A compression plate produces a force across a fracture site to bring the fractured components closer. The effect utilizes the principle of Newton’s Third Law (action and reaction are equal and opposite). The plate is attached to a bone fragment. It is then pulled across the fracture site by device, producing tension in the plate. As a reaction to this tension, compression is produced at the fracture site across which the plate is fixed with the screws. The direction of the compression force is parallel to the plate.

Role of Compression –

The compression plate achieves any one or all the following effects:

  1. Compaction of the fracture to force together with the interdigitating spicules of bone and increase the stability of the construct.
  2. Reduction of the space between the bone fragments to decrease the gap to be bridged by the new bone.
  3. Protection of blood supply due to increased fracture stability.
  4. Friction, which at the fracture surface resists the tendency of the fragments to slide under torsion or share. This is beneficial as plates are not so effective in resisting torsion.

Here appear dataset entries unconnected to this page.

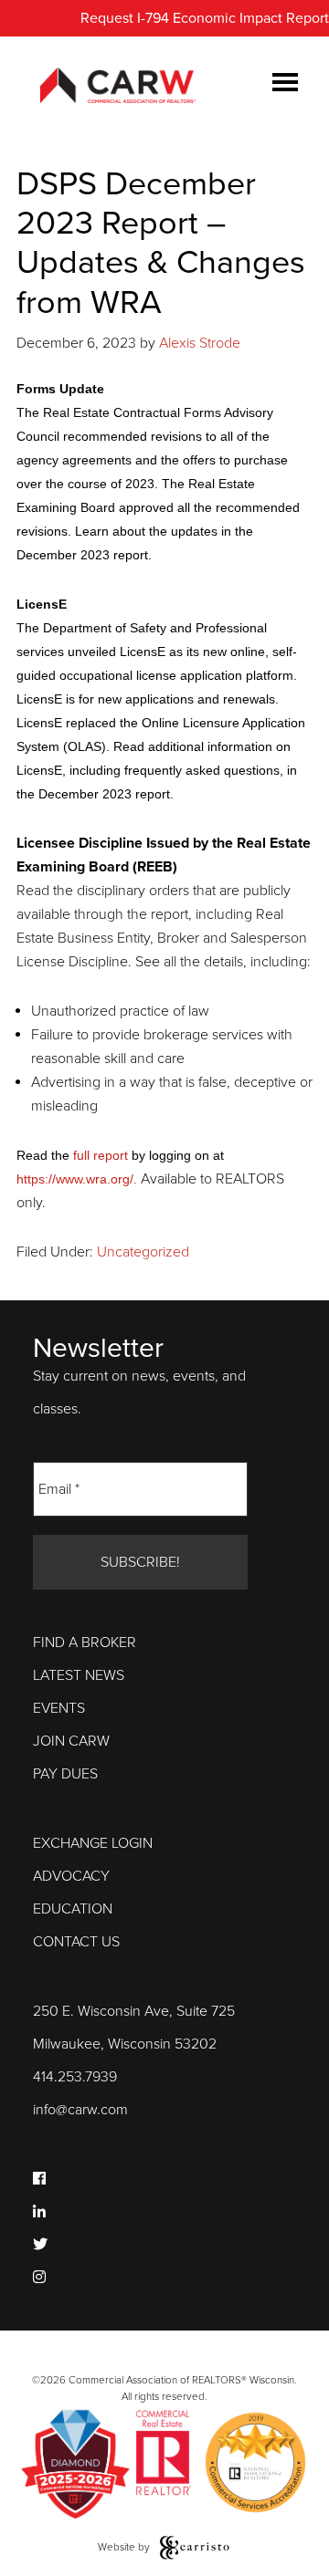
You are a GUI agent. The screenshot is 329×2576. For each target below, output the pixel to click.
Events (59, 1708)
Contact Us (76, 1942)
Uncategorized (143, 1252)
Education (72, 1909)
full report (100, 1155)
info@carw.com (80, 2110)
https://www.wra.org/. (78, 1179)
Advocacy (71, 1876)
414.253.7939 (75, 2077)
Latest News (78, 1675)
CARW (118, 87)
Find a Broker (84, 1642)
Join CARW (71, 1741)
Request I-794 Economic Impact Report (204, 18)
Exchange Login (93, 1843)
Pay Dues (65, 1774)
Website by (125, 2546)
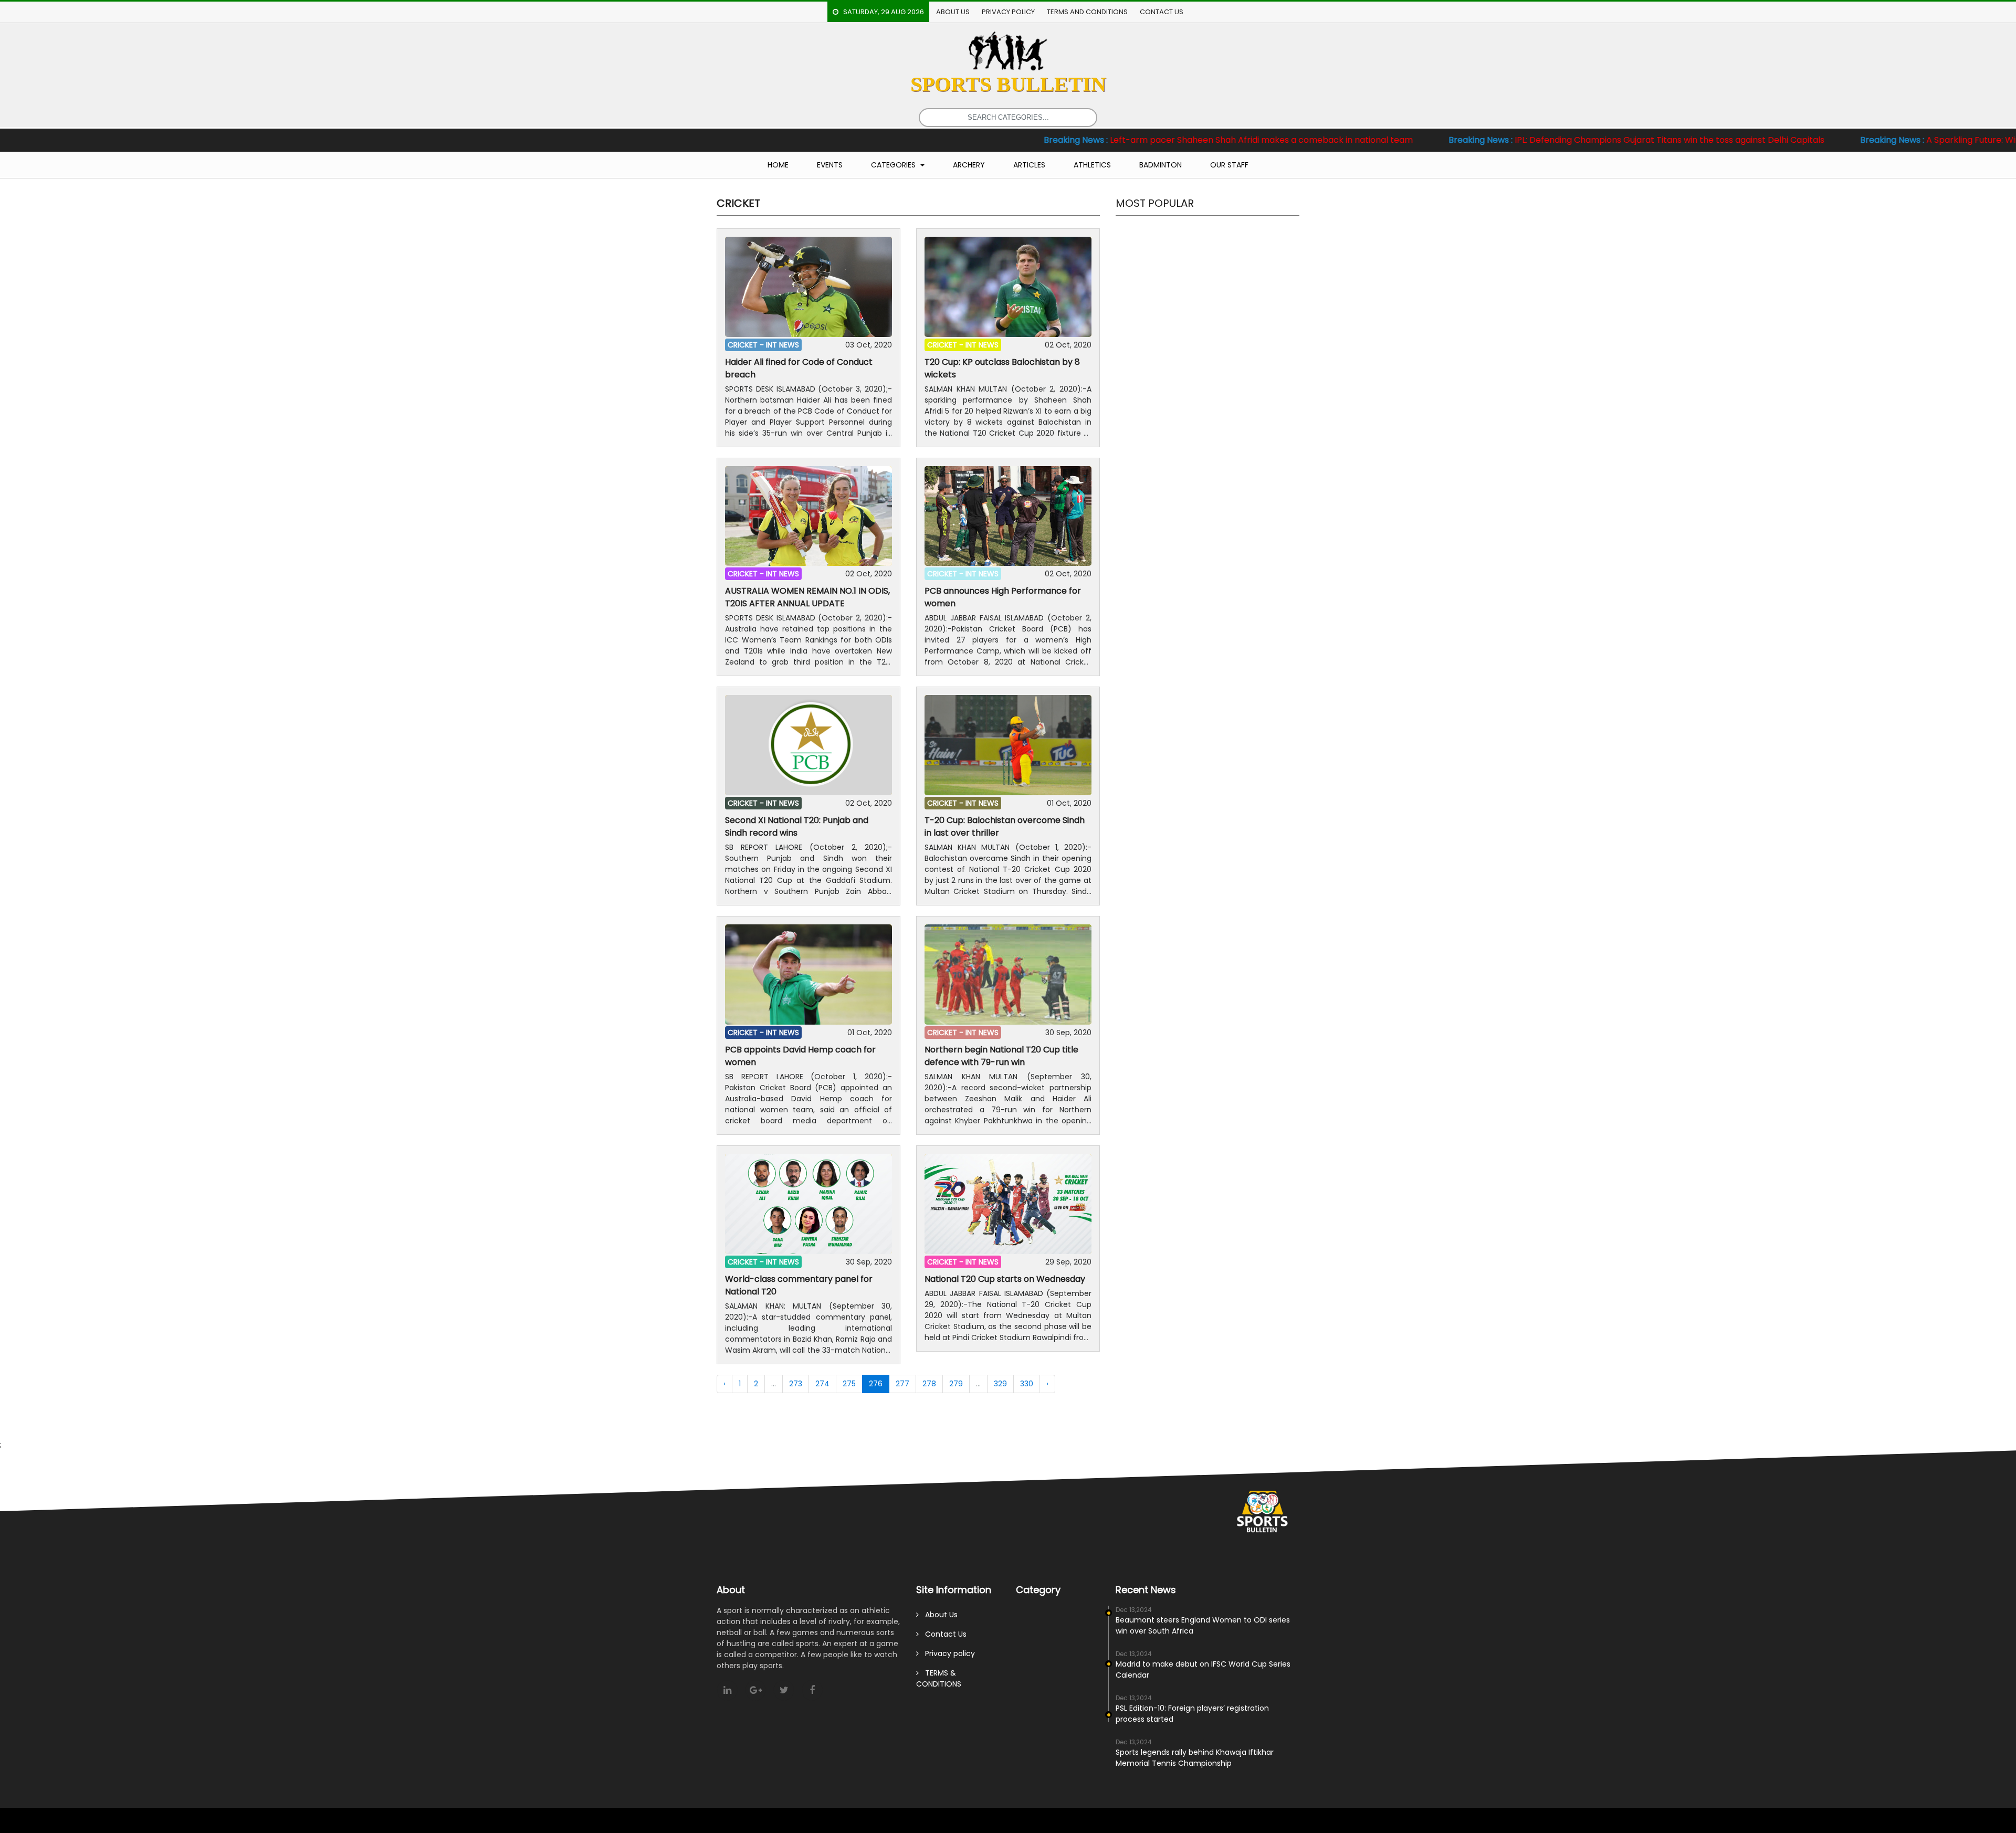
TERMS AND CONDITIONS (1087, 12)
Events (830, 165)
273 (795, 1383)
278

Further, a compression plate can also ensure superior fracture immobilization as compared to that obtained with a neutralization plate alone because it generates axial inter-fragmental compression.

Static and dynamic compression –

Compression may be static or dynamic. A plate applied under tension produces static compression at the fracture site; this compression force prevails whether the limb is at rest or is functioning. Dynamic compression is a phenomenon by which a plate transfers or modifies functional physiological forces to compression forces at the fracture site. Compression plate on the lateral side of the shaft of the femur exerts static compression, both when the limb is at rest or is functioning. When functional activity begins, the physiological forces, which are normally destabilizing for a fracture, are converted to a stabilizing and active force by the same plate, which now acts as a tension band.

Dynamic compression is thus exerted at the fracture site. When the physiological activity will cease, this dynamic compression force will be absent, but the static compression force will continue to act.

Methods of achieving compression –

Compression may be produced by one of three techniques:

  1. Self-compression plate. This is a device that converts the torque (turning force) applied to the screw head to a longitudinal force which compresses the fractured bone ends. The screws and plates are designed to facilitate this conversion. As the screw advances in a self-compression plate, it slides down on an inclined plane that is part of the plate screw hole The effect is to create a tension force in the plate and compression force across the fracture fragments. One or both ends of a screw hole may be sloped, thus making it possible for compression to be produced in either direction.
  2. Tensioning device. A special tensioning device can be attached between the bone plate and the adjacent bone cortex. A bolt is then tightened to pull the plate across the fracture site. This produces tension in the plate and large compressive forces across the fracture. The attachment of the device to the bone necessitates a larger surgical exposure. In certain situations, for example in a smaller bone, a Verbrugge forceps may be used as a tensioning device. One jaw of the forceps is fixed in the terminal hole of the plate and the other jaw abuts against the specially inserted screw. Closing the jaws produces tension in the plate and compression across the fracture site.
  • Eccentric screw placement, Eccentric placement of a screw in a plate hole creates considerable shear stress in the screw. The same force is transmitted to the plate and can occasionally be used to produce interfragmentary compression. To achieve this, a screw is eccentrically placed in the hole of a plate. The technique of eccentric screw placement, however, is mechanically inefficient. The screw head is at risk and may break. Eccentric screw placement can be used to simulate a self-compression plate, but the technique has definite limitations and should not be used as a planned procedure.